The Ouya console will run on relatively low-powered hardware and sell for $99. This makes some people unhappy.
If you have even a passing interest in video games, you’ve probably heard about Ouya, a low-cost, Android-based video game console that’s in the midst of a wildly successful Kickstarter campaign. They’d hoped to raise $950,000 by Aug. 9 to fund production of the thing. Two days into the campaign, they’re at $3 million and counting.
And so begins the backlash.
While I haven’t exactly been wishing someone would produce an inexpensive, low-powered new game console – that’s what the Wii is for! – I very much like the idea of what the Ouya folks are doing. They’re building a $99 device that will allow us to play small games on a big screen with a proper controller, while giving the independent developers who are driving nearly all the innovation in this business another means of expanding their audience.
Not everyone is as receptive to Ouya, though. Two of my Toronto-based games-scribbling peers, dudes with whom I am often in agreement, seem a bit put out by the idea. The always interesting Pete Nowak feels the Ouya represents a backwards step in console tech [UPDATE: Pete responds that he is down on the current console generation, not Ouya itself -- my apologies for the misrepresentation] while Justin Amirkhani (whose Gamer Unplugged project I wrote about recently) calls new tech like the Ouya, Xbox SmartGlass and even streaming music services “snake oil” for the 21st century. Both of these gents complain about the overcomplication of console gaming, the argument being that consoles are taking on some of the disadvantages of PC gaming with few of the benefits.
To which I say… seriously, guys?
You wanna know what a first world problem is? Complaining that it takes minute longer to begin playing your video game because there are new technologies in place that didn’t exist in 1995. Have we become so spoiled by instant-on everything that this is really an argument? Would we rather go back to the days when games couldn’t be saved in mid-progress, when you couldn’t play against your friends unless they were in the same room, when a game bug was permanent and couldn’t be fixed? While we’re at it, should we yell at those damn kids to get off our lawn?
I don’t appreciate companies like EA and Ubisoft ramming their mandatory online accounts down my throat, or developers rushing games to retail simply because they know glitches can later be patched, or any number of money-grubbing tactics currently sullying the business. But if you feel that a few minor inconveniences are not a worthy tradeoff for the degree of gaming depth and sophistication we enjoy today, you need to pull your head out of your arse. There are tons of problems in the video games industry, but very few of them are to be blamed on the technologies driving the games themselves.

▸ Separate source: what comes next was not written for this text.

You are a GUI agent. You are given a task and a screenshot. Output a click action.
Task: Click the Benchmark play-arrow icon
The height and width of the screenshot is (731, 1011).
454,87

The argument that the increasing number of steps required to play console games could be something that alienates a broader audience is valid, but is that broader audience interested in console games in the first place? It’s more likely that they’re playing Facebook and iOS and Android games, exactly the sort of titles Ouya is suited for. In fact, this could be the game console you buy for your parents, not yourself.
But it’s not just about soccer moms playing Bejeweled. Ouya is being touted as means for small developers to connect more easily with an audience, using a dirt-cheap console that is rootable, hackable and modifiable by the user. How is giving indie devs another means of selling their games a bad thing? How is not having to wait for Apple or Microsoft to approve your game for digital distribution a bad thing? How is letting the consumer do whatever he wants with the device he bought a bad thing? No one’s going to force anyone to buy Ouya, and maybe it will fail spectacularly. But their hearts are in the right place, and I’m really interested to see what they’ll do with it. Judging from the Kickstarter campaign, a lot of other folks are, too.
It’s all a bit academic anyway. In 10 years, gaming consoles as we know them today will no longer exist, owning physical media (or even owning individual digital copies of media) will seem laughably quaint, and everything will be cloud-based and instant and available on low-cost, low-powered hardware. If my curmudgeonly friends can just tough it out until then, these nightmares of forced installs and updates and multiple log-ins may finally be over.
Stay strong, brothers. Stay strong.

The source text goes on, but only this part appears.